→ **EXERCISE AIM**
Copy down the lines below exactly as they appear, from the line that contains "You are a computer-use agent. Image" through the line that contains "Action: 40,258", with both of those lines included.

Data taken from a collection:
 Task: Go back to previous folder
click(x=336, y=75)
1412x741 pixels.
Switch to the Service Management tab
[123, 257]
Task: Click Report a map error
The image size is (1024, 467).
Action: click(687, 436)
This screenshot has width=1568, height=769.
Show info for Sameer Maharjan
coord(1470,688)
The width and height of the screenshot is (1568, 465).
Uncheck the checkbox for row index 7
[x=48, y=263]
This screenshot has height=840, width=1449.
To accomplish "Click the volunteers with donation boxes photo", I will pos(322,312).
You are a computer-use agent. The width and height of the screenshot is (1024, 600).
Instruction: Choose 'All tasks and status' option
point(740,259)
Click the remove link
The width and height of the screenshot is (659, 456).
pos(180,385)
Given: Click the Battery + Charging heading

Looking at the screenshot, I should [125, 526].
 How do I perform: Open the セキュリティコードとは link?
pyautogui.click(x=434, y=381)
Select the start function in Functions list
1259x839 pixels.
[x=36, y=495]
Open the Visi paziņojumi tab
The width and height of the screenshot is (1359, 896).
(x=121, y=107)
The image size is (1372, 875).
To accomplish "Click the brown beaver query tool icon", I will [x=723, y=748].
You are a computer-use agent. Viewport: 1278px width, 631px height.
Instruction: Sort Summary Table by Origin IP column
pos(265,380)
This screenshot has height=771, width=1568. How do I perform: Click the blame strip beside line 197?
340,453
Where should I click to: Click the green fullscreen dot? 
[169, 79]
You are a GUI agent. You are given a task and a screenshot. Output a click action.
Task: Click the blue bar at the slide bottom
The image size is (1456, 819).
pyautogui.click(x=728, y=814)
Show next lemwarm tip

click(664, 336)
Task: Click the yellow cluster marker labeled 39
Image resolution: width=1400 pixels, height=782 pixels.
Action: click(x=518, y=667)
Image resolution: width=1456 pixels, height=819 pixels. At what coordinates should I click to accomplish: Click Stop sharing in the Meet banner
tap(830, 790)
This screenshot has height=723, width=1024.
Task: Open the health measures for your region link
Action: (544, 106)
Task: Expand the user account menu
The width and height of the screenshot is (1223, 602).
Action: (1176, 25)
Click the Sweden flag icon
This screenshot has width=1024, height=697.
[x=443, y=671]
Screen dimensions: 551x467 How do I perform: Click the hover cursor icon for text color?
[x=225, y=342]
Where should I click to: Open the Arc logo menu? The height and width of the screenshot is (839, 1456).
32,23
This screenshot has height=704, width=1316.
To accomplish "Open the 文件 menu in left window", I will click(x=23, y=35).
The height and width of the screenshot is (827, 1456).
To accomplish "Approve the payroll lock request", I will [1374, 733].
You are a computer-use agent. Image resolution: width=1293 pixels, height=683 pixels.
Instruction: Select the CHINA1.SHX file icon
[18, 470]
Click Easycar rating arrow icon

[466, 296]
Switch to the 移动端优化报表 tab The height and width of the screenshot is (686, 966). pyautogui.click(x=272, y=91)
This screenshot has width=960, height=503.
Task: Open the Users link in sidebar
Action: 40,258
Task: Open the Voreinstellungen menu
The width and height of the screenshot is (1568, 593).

→ **SOLUTION TO THIS PROBLEM**
You are a computer-use agent. Image resolution: width=1293 pixels, height=683 pixels.
Instruction: Select the CHINA1.SHX file icon
[18, 470]
Click Easycar rating arrow icon

[466, 296]
Switch to the 移动端优化报表 tab The height and width of the screenshot is (686, 966). pyautogui.click(x=272, y=91)
This screenshot has width=960, height=503.
Task: Open the Users link in sidebar
Action: 40,258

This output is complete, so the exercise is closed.